ロシアの軍事侵攻が始まって以降、G7=主要7か国の首脳が相次いでウクライナを訪れる中、政府内では5月の広島サミットまでには岸田総理大臣の訪問を実現すべきだという声が出ていて、調整が続く見通しです。

ロシアの侵攻開始から1年となるのを前に、ウクライナには20日にアメリカのバイデン大統領が、21日にはイタリアのメローニ首相が相次いで訪れてゼレンスキー大統領と会談し、連帯の意思を表明しました。

軍事侵攻以降、ウクライナにはG7のうち岸田総理大臣以外の首脳はすでに訪れています。

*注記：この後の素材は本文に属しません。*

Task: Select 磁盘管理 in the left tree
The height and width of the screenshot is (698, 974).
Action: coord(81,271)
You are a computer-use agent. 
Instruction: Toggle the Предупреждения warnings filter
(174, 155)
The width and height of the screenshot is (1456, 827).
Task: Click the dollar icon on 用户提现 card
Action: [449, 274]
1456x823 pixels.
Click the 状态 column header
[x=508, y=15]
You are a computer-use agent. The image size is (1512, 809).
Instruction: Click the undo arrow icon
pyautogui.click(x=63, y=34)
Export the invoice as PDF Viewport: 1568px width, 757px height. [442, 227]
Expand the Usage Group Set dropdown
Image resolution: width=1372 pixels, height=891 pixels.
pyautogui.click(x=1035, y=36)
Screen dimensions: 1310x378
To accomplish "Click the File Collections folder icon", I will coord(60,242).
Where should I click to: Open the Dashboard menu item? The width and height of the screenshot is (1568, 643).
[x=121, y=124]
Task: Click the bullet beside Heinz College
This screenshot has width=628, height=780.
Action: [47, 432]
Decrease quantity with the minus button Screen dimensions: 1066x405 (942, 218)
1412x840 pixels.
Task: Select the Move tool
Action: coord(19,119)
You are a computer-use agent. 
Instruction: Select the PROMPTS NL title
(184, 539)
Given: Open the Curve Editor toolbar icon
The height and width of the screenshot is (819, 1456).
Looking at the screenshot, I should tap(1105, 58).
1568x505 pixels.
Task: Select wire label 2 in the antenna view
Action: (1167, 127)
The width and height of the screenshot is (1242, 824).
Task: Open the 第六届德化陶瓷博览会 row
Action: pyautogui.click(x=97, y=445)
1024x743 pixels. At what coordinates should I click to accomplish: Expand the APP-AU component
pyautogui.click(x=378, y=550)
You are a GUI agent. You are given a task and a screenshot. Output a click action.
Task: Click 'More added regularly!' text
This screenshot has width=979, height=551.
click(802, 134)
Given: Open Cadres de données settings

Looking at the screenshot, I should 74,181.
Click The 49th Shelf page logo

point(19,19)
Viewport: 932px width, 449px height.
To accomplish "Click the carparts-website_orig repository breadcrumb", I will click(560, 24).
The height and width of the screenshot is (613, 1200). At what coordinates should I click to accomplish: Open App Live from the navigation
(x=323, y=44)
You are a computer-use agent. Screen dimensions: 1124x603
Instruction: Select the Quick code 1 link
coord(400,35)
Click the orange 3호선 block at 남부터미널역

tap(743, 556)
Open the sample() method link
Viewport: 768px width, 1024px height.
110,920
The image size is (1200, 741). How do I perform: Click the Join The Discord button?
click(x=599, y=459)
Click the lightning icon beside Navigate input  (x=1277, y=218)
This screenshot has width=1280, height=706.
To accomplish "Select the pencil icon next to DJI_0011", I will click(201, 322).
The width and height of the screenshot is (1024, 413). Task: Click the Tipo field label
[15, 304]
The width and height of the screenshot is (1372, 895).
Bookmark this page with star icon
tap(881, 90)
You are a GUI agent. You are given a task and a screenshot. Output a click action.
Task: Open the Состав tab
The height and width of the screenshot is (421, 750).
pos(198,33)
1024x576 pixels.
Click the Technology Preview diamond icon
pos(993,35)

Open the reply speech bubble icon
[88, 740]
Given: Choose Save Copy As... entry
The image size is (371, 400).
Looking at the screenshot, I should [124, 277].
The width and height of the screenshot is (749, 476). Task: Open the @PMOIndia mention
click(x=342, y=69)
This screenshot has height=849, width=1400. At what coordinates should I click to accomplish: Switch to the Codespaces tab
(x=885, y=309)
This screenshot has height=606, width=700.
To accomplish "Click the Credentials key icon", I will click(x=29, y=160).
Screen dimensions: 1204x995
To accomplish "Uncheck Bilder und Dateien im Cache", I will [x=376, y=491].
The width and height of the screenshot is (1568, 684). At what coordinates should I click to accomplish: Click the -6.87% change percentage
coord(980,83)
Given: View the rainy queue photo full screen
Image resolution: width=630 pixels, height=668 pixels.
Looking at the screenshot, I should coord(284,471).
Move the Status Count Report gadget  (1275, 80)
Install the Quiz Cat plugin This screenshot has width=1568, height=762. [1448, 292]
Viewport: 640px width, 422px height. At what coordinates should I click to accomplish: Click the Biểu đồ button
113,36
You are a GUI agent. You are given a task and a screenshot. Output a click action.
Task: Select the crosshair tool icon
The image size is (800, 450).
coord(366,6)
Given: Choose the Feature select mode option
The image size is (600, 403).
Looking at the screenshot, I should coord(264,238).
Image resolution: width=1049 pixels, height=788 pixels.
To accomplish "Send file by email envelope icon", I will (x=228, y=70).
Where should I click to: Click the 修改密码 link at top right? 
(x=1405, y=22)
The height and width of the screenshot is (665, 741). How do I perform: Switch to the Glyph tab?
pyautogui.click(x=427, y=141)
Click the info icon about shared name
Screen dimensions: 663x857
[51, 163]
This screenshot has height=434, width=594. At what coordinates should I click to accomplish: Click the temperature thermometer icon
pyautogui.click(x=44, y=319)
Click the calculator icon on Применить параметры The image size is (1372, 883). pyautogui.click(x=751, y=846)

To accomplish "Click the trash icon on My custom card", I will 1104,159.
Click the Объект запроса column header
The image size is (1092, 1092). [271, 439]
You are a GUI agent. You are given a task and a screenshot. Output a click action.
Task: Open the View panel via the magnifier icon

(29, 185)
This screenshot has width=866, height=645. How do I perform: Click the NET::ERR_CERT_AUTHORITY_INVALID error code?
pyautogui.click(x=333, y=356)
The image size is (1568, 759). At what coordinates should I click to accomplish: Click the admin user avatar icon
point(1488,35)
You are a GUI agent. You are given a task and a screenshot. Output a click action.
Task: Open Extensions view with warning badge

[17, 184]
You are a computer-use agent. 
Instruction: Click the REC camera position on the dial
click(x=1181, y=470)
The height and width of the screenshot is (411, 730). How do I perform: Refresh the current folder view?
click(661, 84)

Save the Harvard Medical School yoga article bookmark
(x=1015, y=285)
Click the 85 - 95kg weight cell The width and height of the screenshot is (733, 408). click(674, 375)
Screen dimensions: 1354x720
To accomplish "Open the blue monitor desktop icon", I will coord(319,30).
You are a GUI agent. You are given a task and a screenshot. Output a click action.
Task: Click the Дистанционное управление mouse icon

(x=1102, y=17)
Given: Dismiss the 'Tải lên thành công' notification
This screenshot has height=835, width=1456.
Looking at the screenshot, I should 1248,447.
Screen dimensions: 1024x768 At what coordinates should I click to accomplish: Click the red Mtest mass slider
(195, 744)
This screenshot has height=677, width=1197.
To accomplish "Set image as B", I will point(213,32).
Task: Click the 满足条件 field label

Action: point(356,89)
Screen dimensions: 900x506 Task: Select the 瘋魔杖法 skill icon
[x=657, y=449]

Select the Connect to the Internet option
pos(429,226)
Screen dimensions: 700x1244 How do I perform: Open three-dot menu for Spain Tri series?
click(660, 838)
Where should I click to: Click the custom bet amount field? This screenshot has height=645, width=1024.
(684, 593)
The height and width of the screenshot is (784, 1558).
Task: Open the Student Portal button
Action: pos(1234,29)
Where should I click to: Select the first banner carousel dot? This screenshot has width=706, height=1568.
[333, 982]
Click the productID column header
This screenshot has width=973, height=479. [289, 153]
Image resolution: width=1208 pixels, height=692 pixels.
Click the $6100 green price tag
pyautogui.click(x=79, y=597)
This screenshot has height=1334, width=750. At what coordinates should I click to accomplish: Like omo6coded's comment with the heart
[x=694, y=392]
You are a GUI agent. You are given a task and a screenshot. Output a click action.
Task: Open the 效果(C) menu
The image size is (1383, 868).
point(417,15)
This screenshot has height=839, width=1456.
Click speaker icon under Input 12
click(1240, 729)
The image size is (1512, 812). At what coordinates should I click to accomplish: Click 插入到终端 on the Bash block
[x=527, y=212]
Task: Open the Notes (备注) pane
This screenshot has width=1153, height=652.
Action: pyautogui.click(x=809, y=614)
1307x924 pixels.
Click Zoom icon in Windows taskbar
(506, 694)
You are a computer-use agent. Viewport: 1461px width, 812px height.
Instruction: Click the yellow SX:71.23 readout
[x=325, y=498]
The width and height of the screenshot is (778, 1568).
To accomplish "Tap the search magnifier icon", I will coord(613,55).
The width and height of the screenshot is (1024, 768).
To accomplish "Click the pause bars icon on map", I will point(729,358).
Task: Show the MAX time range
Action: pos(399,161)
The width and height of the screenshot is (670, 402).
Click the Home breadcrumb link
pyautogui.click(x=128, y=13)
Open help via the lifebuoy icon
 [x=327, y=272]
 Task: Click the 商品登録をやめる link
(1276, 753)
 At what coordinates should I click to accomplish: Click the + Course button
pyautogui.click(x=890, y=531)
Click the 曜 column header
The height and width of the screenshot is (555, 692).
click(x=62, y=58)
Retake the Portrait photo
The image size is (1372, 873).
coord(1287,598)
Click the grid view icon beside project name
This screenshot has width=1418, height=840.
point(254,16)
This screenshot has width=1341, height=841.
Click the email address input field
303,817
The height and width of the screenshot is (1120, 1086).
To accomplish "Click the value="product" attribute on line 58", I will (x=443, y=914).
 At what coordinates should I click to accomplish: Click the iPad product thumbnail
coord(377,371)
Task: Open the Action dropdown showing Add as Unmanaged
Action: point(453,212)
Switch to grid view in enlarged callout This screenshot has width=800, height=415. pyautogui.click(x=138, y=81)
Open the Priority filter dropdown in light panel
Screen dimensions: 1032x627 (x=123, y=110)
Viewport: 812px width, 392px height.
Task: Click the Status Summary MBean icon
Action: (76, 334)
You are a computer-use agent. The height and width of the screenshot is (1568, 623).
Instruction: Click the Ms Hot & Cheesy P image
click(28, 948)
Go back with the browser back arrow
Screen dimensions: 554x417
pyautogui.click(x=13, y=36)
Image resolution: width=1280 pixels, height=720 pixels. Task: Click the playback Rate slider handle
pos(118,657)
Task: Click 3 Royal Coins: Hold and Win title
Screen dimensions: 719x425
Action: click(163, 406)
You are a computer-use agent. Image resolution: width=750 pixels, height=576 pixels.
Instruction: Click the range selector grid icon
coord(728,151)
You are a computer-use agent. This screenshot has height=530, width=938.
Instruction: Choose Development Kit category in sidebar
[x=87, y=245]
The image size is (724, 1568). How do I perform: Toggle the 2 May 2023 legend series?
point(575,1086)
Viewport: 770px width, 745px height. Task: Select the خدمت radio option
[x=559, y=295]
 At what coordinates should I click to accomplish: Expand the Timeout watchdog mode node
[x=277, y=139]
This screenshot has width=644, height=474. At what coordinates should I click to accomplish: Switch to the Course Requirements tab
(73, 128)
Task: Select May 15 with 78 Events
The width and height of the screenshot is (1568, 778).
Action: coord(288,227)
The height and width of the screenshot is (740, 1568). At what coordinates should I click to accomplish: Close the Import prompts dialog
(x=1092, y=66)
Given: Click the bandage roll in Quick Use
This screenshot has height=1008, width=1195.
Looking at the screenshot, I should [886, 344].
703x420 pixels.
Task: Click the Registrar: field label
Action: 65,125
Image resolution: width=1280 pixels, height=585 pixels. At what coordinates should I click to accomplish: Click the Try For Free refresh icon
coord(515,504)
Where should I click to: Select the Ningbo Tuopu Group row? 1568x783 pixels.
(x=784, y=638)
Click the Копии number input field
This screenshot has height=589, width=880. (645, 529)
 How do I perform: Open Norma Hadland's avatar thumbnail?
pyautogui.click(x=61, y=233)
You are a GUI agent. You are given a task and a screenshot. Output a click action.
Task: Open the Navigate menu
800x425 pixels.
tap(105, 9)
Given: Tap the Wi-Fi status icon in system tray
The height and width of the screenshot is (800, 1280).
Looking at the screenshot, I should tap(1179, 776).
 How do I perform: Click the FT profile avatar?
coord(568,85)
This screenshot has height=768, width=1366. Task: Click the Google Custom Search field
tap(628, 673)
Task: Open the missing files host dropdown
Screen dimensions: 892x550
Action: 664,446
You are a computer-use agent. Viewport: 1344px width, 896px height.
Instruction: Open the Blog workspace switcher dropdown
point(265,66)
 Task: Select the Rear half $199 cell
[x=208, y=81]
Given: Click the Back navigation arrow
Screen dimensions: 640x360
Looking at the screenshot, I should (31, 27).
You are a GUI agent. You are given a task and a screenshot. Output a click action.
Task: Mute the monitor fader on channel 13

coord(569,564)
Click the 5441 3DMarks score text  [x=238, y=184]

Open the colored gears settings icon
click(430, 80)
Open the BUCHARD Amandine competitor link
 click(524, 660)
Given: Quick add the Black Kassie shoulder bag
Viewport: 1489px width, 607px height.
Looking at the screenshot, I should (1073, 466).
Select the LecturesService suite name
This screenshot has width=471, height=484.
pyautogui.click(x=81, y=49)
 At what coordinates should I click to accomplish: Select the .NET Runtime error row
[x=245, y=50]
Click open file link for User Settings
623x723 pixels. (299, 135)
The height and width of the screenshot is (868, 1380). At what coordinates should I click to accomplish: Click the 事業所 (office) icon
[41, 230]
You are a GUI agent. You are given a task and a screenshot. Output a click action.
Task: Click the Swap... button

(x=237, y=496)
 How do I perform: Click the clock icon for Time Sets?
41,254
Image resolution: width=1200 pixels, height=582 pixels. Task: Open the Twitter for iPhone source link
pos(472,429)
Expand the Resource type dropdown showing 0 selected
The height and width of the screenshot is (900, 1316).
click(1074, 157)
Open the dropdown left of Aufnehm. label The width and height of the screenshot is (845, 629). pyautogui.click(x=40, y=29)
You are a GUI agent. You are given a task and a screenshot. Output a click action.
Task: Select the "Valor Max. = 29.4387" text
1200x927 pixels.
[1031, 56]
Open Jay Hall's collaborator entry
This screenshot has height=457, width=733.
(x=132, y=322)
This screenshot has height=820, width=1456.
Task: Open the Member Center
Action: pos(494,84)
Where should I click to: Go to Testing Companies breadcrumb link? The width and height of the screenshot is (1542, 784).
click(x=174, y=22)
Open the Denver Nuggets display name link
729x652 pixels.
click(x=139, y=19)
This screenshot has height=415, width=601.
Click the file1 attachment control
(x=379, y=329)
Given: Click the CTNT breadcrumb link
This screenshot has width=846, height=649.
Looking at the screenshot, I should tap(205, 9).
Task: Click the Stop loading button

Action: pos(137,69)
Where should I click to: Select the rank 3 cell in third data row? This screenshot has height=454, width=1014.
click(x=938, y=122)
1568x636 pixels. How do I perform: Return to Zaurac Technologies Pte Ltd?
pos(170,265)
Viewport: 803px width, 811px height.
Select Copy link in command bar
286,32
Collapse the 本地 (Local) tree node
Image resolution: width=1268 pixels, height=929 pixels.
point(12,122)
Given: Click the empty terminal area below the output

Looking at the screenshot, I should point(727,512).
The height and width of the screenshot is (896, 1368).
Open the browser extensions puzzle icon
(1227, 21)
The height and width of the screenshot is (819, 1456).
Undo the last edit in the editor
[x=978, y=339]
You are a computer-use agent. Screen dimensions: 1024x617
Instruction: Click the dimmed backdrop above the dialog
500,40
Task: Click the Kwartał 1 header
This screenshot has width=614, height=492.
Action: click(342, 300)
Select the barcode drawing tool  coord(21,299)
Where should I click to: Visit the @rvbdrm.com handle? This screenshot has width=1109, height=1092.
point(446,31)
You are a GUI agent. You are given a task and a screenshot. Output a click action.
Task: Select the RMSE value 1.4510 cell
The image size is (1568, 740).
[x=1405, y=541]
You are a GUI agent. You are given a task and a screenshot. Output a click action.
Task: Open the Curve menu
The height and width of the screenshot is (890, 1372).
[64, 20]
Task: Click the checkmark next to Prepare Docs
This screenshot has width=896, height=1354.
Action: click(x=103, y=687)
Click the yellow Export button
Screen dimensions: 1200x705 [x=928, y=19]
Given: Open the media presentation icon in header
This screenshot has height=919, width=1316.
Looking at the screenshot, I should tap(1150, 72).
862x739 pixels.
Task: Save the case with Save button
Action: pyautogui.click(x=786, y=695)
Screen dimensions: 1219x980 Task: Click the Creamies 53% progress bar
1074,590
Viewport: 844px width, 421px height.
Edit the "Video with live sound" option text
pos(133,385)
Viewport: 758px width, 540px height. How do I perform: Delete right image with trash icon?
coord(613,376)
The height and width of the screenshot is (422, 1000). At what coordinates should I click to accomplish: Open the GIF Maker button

政府内では、日本もゼレンスキー大統領からの招待を受けているのに加え、G7の議長国としての立場からも5月の広島サミットまでには訪問を実現すべきだという声が出ています。

一方、最大の課題は「安全の確保」で、ほかのG7各国は軍隊や特殊機関なども動いて訪問を実現したとされる一方、日本には自衛隊が対応できる明示的な規定がないことや、事前に国会に対して総理大臣の海外出張を報告する慣例があることなどから情報保全が難しいという指摘があります。

ただ、「国会への報告」をめぐっては、22日に与野党双方から、ウクライナを訪問する際は安全確保のための情報保全を最優先し、例外的に事後報告を認めるという意見もあり、政府としてはこうした点も踏まえて訪問が実現できないか調整が続く見通しです。